== Set tasks ==
a) In the SVM passage, which machine does the Trainer choose by default?
b) Copy the SVM passage from "Currently Shark does" to "for this purpose.", renaming "LinearKernel" to "PolynomialKernel".

== Given passage ==
Other possibilities are the machines proposed by Weston and Watkins (McSvm::WW), Crammer and Singer (McSvm::CS), Lee, Lin and Wahba (McSvm::LLW), and many more (McSvm::ReinforcedSvm, McSvm::MMR, McSvm::ADM, McSvm::ATM, and McSvm::ATS).

Being left with this much choice is probably not helpful. In our experience the best strategy for picking a machine is to try WW and CS first, and LLW and ATS for high-dimensional feature spaces. OVA can be useful at times, and MMR, ADM and ATM can usually be ignored. The default choice by the Trainer is WW.

Currently Shark does not provide a specialized trainer for linear SVM regression. Of course the non-linear EpsilonSvmTrainer can be used with a LinearKernel for this purpose.

## References¶

[HCLKS-2008] | C. J. Hsieh, K. W. Chang, C. J. Lin, S. S. Keerthi, and S. Sundararajan. A dual coordinate descent method for large-scale linear SVM. In Proceedings of the 30th International Conference on Machine learning (ICML), 2008. |

[GU-2013] | T. Glasmachers and Ü. Dogan. Accelerated Coordinate Descent with Adaptive Coordinate Frequencies. In Proceedings of the fifth Asian Conference on Machine Learning (ACML), 2013. |

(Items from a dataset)
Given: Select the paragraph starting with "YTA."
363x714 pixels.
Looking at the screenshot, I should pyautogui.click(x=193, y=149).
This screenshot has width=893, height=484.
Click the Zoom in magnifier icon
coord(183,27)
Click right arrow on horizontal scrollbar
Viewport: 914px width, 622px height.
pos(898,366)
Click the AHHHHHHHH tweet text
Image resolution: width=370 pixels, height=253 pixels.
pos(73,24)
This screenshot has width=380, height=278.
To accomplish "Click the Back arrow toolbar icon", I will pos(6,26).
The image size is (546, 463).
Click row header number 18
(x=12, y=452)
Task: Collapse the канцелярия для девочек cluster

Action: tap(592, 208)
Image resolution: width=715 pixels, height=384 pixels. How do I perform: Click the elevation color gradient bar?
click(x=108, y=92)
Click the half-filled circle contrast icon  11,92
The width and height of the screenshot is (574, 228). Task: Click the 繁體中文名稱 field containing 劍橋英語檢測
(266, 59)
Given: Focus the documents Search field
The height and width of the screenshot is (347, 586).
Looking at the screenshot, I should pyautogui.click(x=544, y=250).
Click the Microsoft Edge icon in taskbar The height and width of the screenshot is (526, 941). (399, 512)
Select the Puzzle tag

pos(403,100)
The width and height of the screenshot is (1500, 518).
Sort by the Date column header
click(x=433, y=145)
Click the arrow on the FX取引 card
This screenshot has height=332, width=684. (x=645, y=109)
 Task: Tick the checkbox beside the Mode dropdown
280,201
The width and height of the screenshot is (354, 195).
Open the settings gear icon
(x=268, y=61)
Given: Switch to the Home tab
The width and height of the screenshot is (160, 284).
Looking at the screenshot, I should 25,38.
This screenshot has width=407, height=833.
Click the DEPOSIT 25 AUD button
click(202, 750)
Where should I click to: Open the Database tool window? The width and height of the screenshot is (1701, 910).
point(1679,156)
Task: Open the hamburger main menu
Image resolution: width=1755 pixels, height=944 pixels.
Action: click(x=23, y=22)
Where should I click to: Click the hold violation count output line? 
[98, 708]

== Exercise solutions ==
a) WW, the machine proposed by Weston and Watkins.

b)
Currently Shark does not provide a specialized trainer for linear SVM regression. Of course the non-linear EpsilonSvmTrainer can be used with a PolynomialKernel for this purpose.